We report three patients with CIDP and malignant melanoma. The likelihood of a direct association is increased by the shared antigens between peripheral nerve and melanoma [2-4] and the appearance of demyelinating neuropathy after melanoma immunotherapy. [5,6]
Case reports.
Patient 1.
A 62-year-old man developed ascending leg numbness with paresthesias and progressive leg weakness. Four months after onset, he was unable to use stairs or get out of a chair without assistance because of weakness. At that time he had mild facial weakness, moderate limb weakness (proximal greater than distal), and areflexia. There was moderate loss of all sensory modalities in the distal limbs. He had patchy vitiligo, which had been present for 1 year.

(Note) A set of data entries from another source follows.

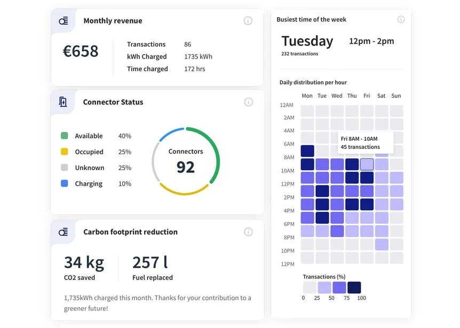Click the Sun column header in heatmap
Image resolution: width=460 pixels, height=328 pixels.
[396, 96]
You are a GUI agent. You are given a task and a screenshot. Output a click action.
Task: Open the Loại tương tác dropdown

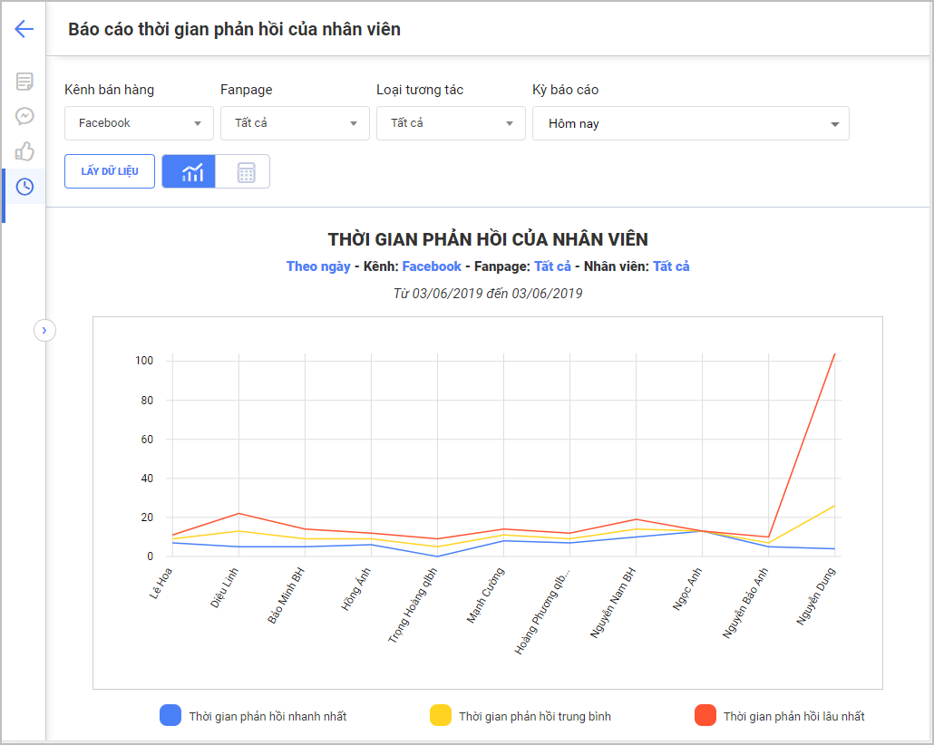click(x=451, y=123)
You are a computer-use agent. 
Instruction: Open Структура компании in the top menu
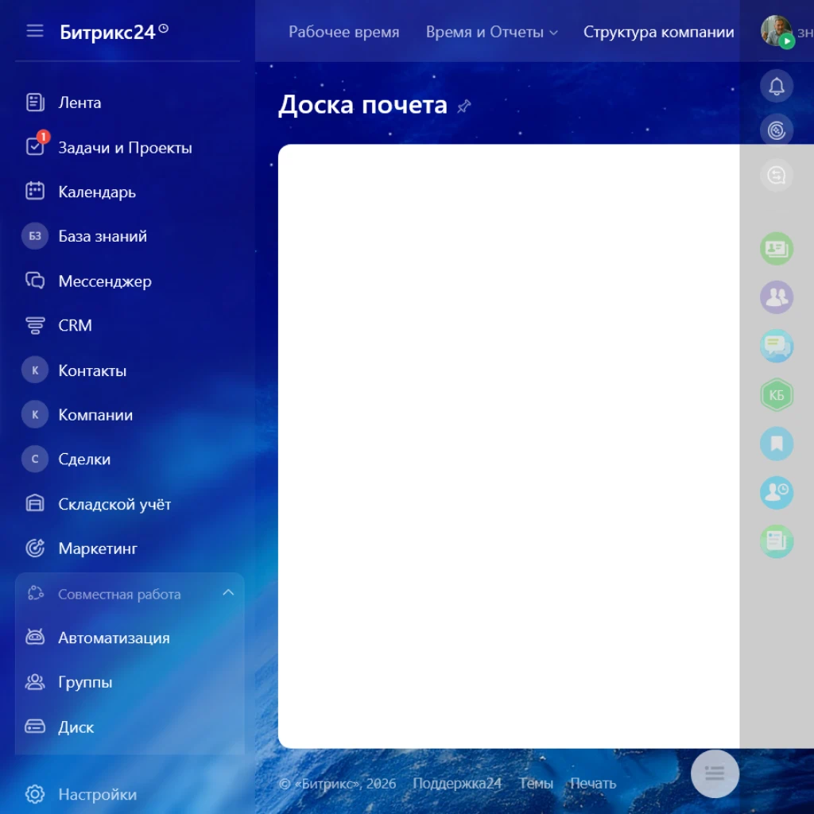coord(657,33)
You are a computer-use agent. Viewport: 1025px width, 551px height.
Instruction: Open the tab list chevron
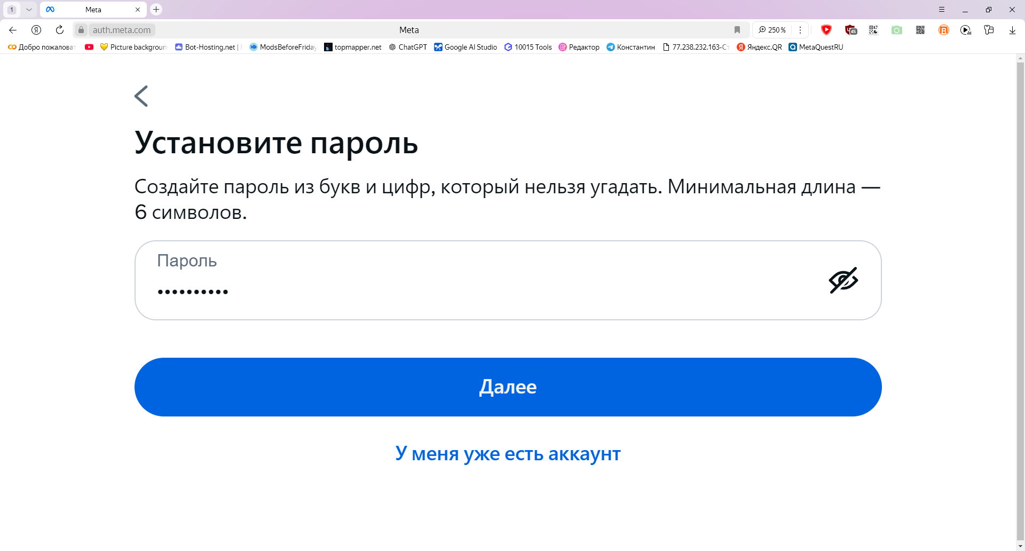pyautogui.click(x=29, y=9)
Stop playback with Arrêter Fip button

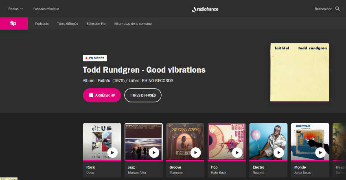(x=102, y=96)
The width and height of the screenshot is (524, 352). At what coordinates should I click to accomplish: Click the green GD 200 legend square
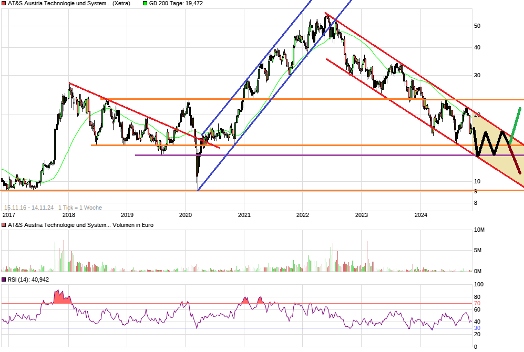(146, 3)
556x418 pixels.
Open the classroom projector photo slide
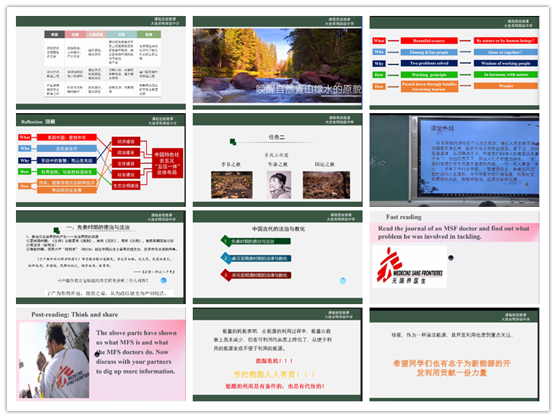pyautogui.click(x=454, y=160)
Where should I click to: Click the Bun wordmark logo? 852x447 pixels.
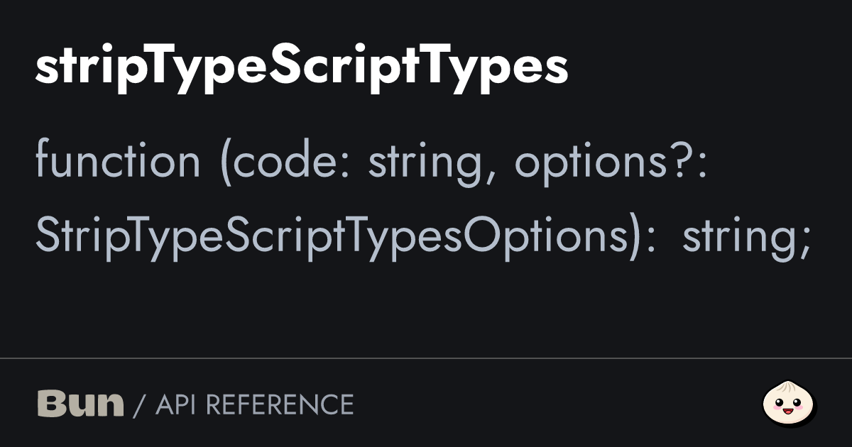tap(80, 404)
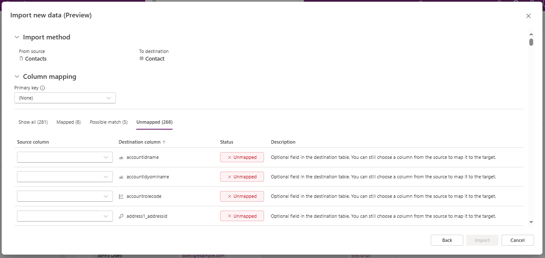This screenshot has width=545, height=258.
Task: Click the accountidname text type icon
Action: 121,158
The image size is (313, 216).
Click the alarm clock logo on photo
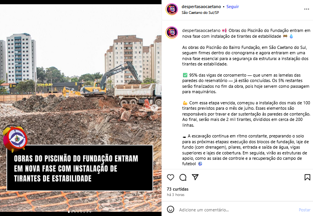15,139
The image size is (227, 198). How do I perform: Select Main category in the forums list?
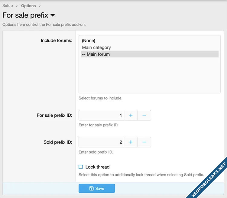point(96,47)
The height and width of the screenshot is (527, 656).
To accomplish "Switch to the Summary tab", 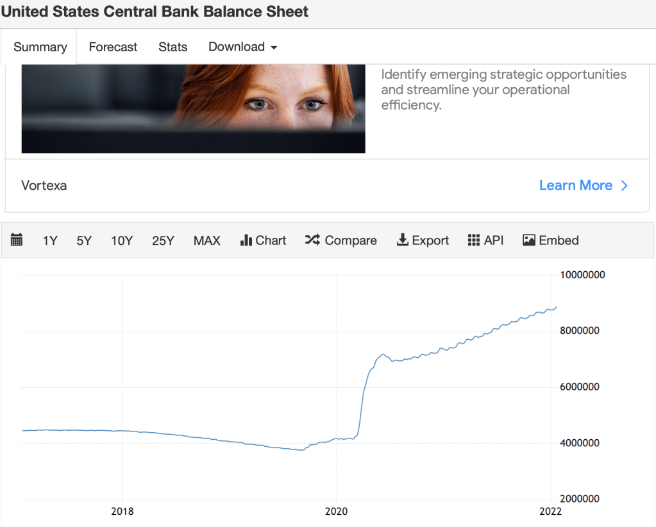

The CSF protein was elevated to 104 mg/dl with no cells. Electrophysiologic studies were characteristic of an acquired demyelinating polyneuropathy Table 1. Other laboratory studies were normal, including a sedimentation rate, serum and urine immunoelectrophoresis with immunofixation, HIV serology, thyroid function studies, rheumatoid factor, and ANA. A skeletal survey was normal. Serum from this patient was assayed by ELISA for reactivity with myelin-associated glycoprotein (MAG) or GM1 ganglioside using previously described techniques. [7,8] Triplicate readings for his anti-MAG reactivity (0.157) and anti-GM1 ganglioside activity (0.124) did not differ from controls (0.137 and 0.140, respectively).